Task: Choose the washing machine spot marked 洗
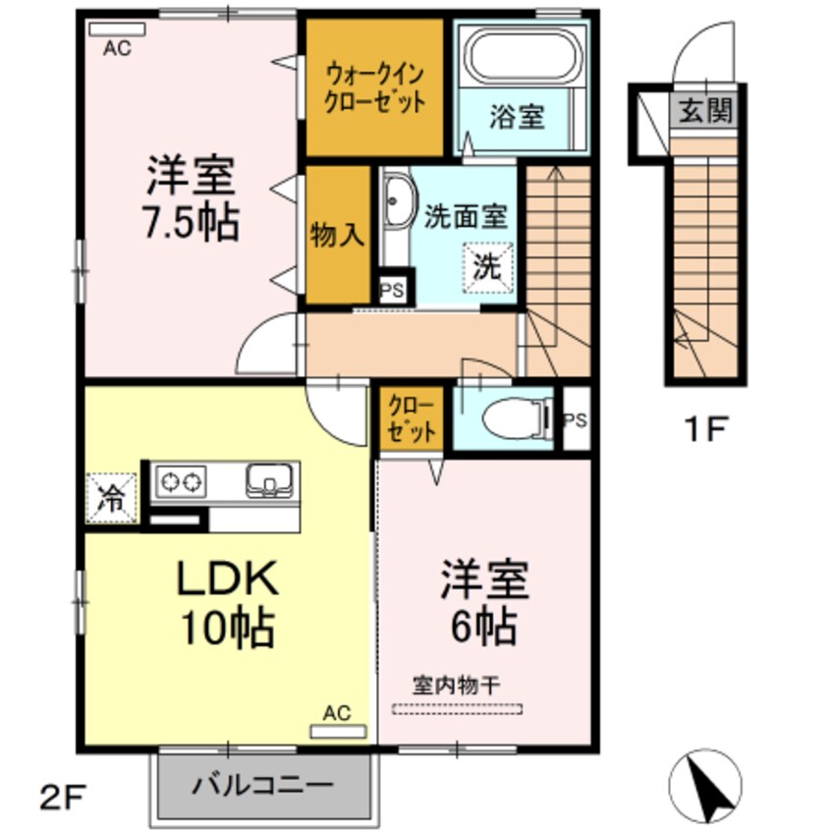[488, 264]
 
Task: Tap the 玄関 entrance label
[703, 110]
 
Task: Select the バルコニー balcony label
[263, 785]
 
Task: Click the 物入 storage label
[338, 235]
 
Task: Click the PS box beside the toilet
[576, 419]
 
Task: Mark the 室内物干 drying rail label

What to work on:
Pull out every line of the items above that contains the word "Click", and copy each of those lines in full.

Written reply:
Task: Click the 物入 storage label
Task: Click the PS box beside the toilet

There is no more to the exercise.